В то время я все еще испытывала чувство вины за арест Теда. Пройдут годы, прежде чем я узнаю, что мою информацию проверили и отбросили в начале следствия, а потом похоронили среди тысяч бумажек с фамилиями. К стене его прижали не мои сомнения, а Мег.
Конфликт интересов мог сказаться на жизненно важной части моего дохода: сарафанное радио донесло, что полиция округа Кинг хотела, чтобы я передала письма Теда следствию – в противном случае мне надо забыть о получении новых историй из их департамента. Это означало прекращение четверти моей работы, и я просто не могла себе этого позволить.
Я пошла прямиком к Нику Макки.
– До меня дошли слухи, что если я не отдам письма Теда оперативной группе, вы навсегда закроете для меня двери. Должна рассказать вам откровенно, что происходит в моей жизни и как я себя при этом чувствую.
Я рассказала Нику, что отец моих детей умирает – это вопрос недель или нескольких месяцев.
– Мне пришлось объяснить это сыновьям, и они отказываются в это поверить.

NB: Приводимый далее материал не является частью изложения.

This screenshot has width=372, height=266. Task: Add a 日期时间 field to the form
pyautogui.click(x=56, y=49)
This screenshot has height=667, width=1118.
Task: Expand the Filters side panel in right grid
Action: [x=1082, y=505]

Они рассердились на меня за такие известия. Мой муж уже настолько плох, что не может оказывать мне финансовую помощь, и мне приходится крутиться в одиночку. Если я не смогу писать о делах округа, то мне, скорее всего, придется туго.
Макки был бесконечно порядочен. Более того, он проникся сочувствием. Пару лет назад он потерял жену и тоже один воспитывал двух дочерей. Мой рассказ явно задел его за живое. К тому же мы были старыми друзьями.